EXCLUSIVO: “Deficit de natureza” é mais um mal a prejudicar crianças nos centros urbanos

Mônica Pinto / AmbienteBrasil

Qualquer pessoa de inteligência mediana pode – e deve – compreender que o modelo de desenvolvimento hoje vigente no planeta o está claramente devastando.

A existência nos centros urbanos, com seus deturpados hábitos de consumo e os problemas que deles advém direta ou indiretamente – por exemplo, a criminalidade -, prioriza aparentes confortos. Mas, num paradoxo, decai visivelmente a qualidade de vida nas grandes cidades.

Gerações das chamadas “crianças de play-ground” não têm qualquer convivência com fauna e flora em seus ambientes naturais. Vivem cercadas de cinza, respirando ar poluído, ouvindo os sons do tráfego e vendo outdoors por todos os lados.

Não admira que, neste cenário, seja hoje fruto de preocupação em quase todo o mundo o aumento de casos em crianças de depressão, stress e outras mazelas antes circunscritas ao universo adulto.

Conforme dados da Sociedade Brasileira de Hipertensão, esta doença afeta 5% dos 70 milhões de crianças e adolescentes no Brasil. São 3,5 milhões de crianças e adolescentes que precisam de tratamento.

A falta de oportunidade em coexistir num macro-ambiente saudável impõe às crianças mais um transtorno: o “déficit de natureza”. A expressão tornou-se conhecida no Brasil após ter sido título, na revista Época, da coluna assinada pela psicóloga e monja iogue Susan Andrews, na edição de 03 de fevereiro passado.

Segundo ela, pesquisas realizadas na Universidade Cornell, em Nova York, mostraram que crianças com mais natureza perto de casa têm menos distúrbios de comportamento, menos ansiedade e depressão e mais auto-estima. “Nosso estudo revela que os eventos estressantes parecem não causar tanto transtorno psicológico nas crianças que vivem em condições em que a natureza é mais presente, quando comparadas àquelas que vivem em lugares com menos áreas verdes”, diz a professora Nancy Wells, na mesma coluna. “Ao reforçar os recursos de atenção das crianças, os espaços verdes podem ajudá-las a pensar mais claramente, e com isso capacitá-las a lidar mais eficazmente com o estresse”, completou.

Além destas vantagens que o convívio em ambientes naturais proporciona à saúde infantil, há outra, de ordem ideológica. Pessoas cujas infâncias incluem contato direto com pássaros e árvores, por exemplo, tendem a demonstrar por eles, no futuro, mais respeito. São menos afeitas aos entendimentos puramente antropocentristas.

Saúde mental – No campo da psiquê, a relação criança-natureza também se mostra extremamente valiosa na formacao da subjetividade.

“O processo de individuação da criança pequena passa primordialmente na relacao com o ‘Outro’. Este ‘Outro’, num contexto ambiental, pode ser entendido como ‘Vida’. Agora, em que momento se percebe essa ‘Vida’ nos grandes centros?”, questiona a psicóloga paranaense Luana Beal.

Ela cita o exemplo da necessidade dessa relação a partir de uma criança do próprio convívio. Na casa onde o menino mora, não há um só pedacinho de grama, mas, na dos avós, um pequeno quintal tornou-se o lugar preferido do pequeno. “Por consequência, toda a família pareceu se lembrar de como aquele cantinho da casa é agradável. As reuniões familiares também aumentaram consideravelmente”, diz.

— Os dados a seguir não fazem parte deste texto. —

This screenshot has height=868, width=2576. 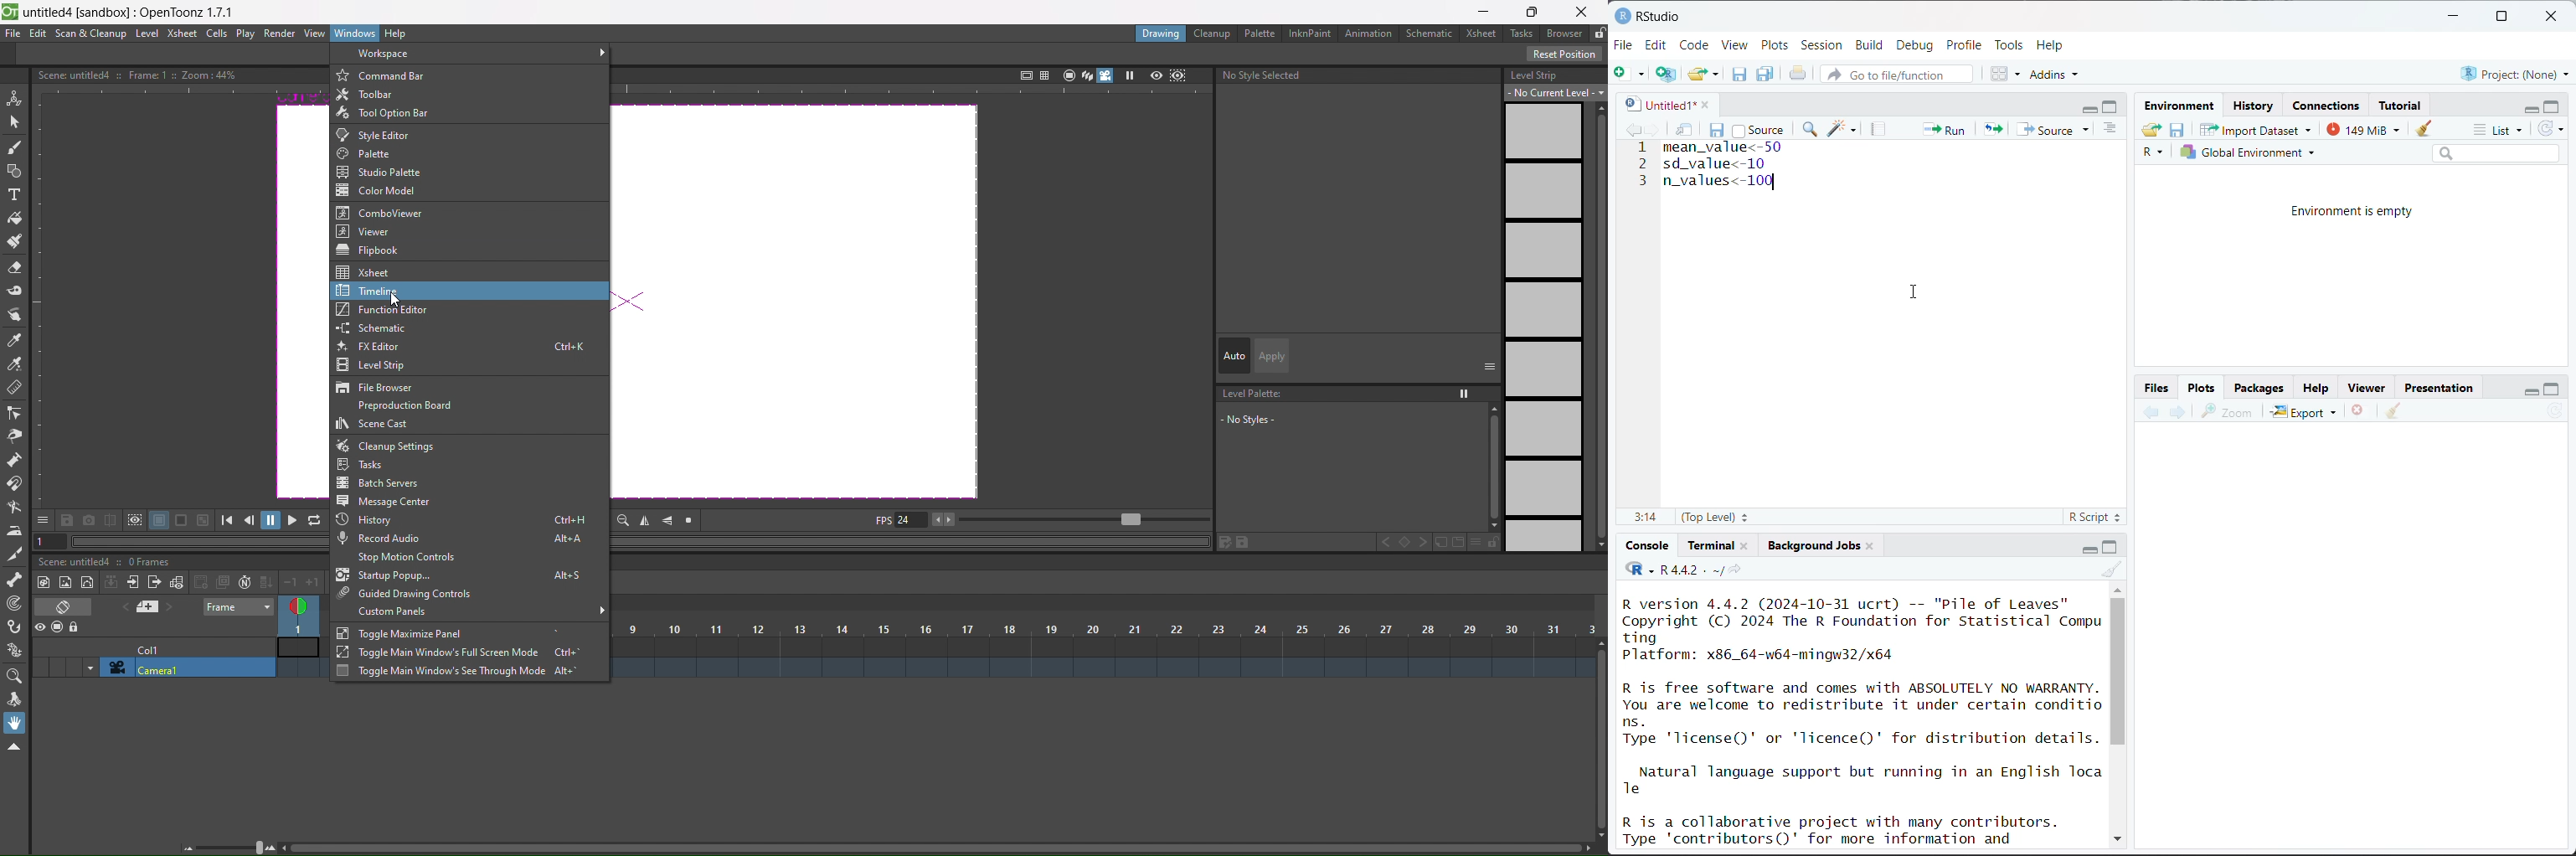 What do you see at coordinates (2057, 74) in the screenshot?
I see `addins` at bounding box center [2057, 74].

A psicóloga corrobora que crianças a crescerem num ambiente de natureza abundante desenvolvem-se de maneira mais saudável, tanto física quanto emocionalmente.

“Num mundo onde cada vez mais se é exigido produtividade, e agora também produtividade ecologicamente correta, é imprescindível que as nossas crianças cresçam com um minimo de contato com aquilo que vem se tornando de sua responsabilidade conservar”.

Durante dois anos desenvolvendo um trabalho com famílias de pequenos agricultores rurais, Luana diz que deparou-se com crianças sadias no físico, no intelecto e na emoção. “A despeito da completa falta de recursos materiais e educacionais, a criatividade gerada por esse contato com a natureza supre lindamente muitas das defasagens advindas do desequilíbrio social”, atesta.

Diante disso, é bom alvitre que administrações estaduais e municipais incluam, no seu rol de prioridades, a implantação de parques e jardins, medida que, de quebra, ajuda a atenuar o aquecimento global.